• _AUFGABE_: Als was gilt Indien laut dem vorliegenden Textauszug?

• _VORLIEGENDER TEXTAUSZUG_:
————

Keine westliche Regierung will einen Konflikt mit Indien. Das Land gilt als Zukunftsmarkt und wesentliches Gegengewicht zu China. Von Washington bis Canberra und von Tokio bis London wird Narendra Modis Indien als wichtiger Partner gefeiert. Aber die Behauptungen, dass Indien die Ermordung eines Sikh-Führers auf kanadischem Boden gesponsert haben könnte, sollten nicht unter den Teppich gekehrt werden.
Als erstes muss festgestellt werden, was passiert ist. Erst dann sollte über die entsprechende Maßnahme nachgedacht werden. Auch die Vorwürfe Indiens, dass Kanada und das Vereinigte Königreich den Sikh-Separatisten gegenüber zu sanft waren, verdienen im Rahmen dieses Prozesses Gehör.

————

• _BEREITGESTELLTE DATEN_:
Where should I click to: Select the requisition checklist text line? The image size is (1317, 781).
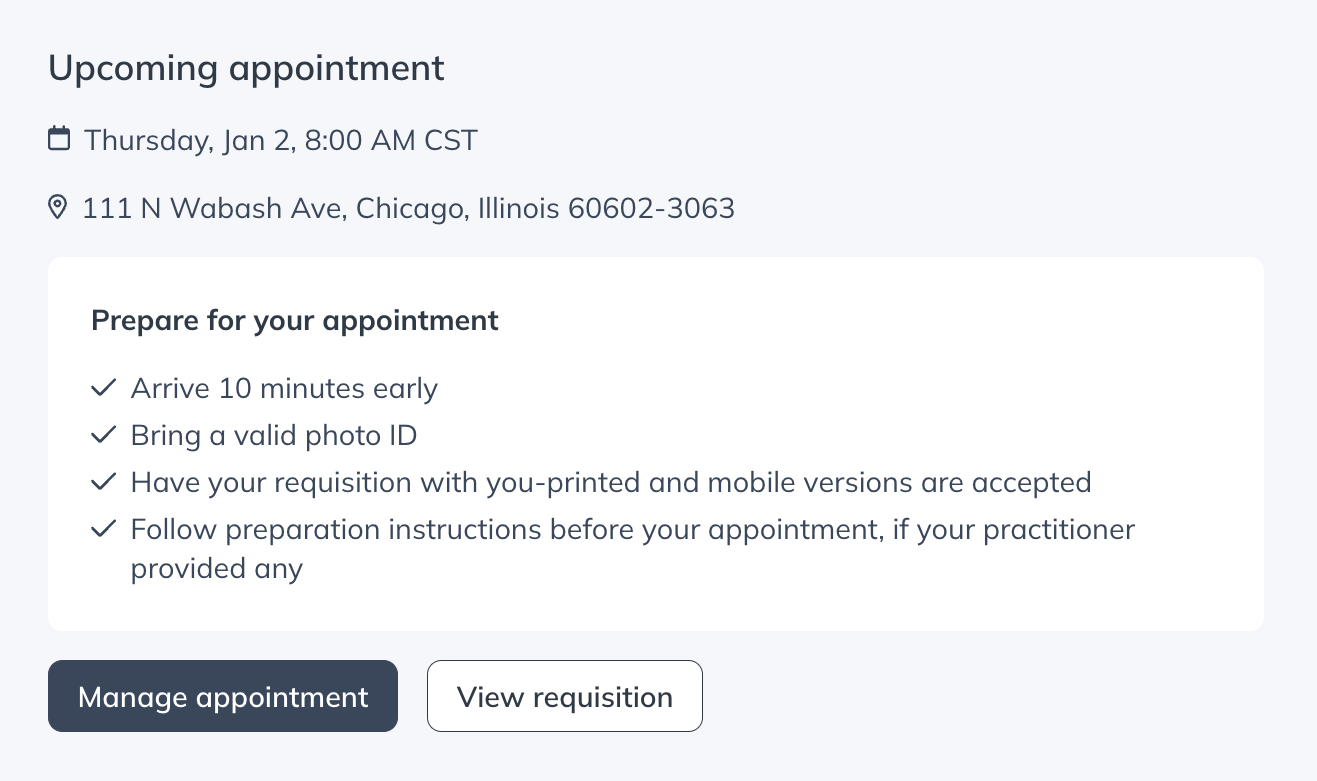610,481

————

• _ERGEBNIS_: Als Zukunftsmarkt und wesentliches Gegengewicht zu China.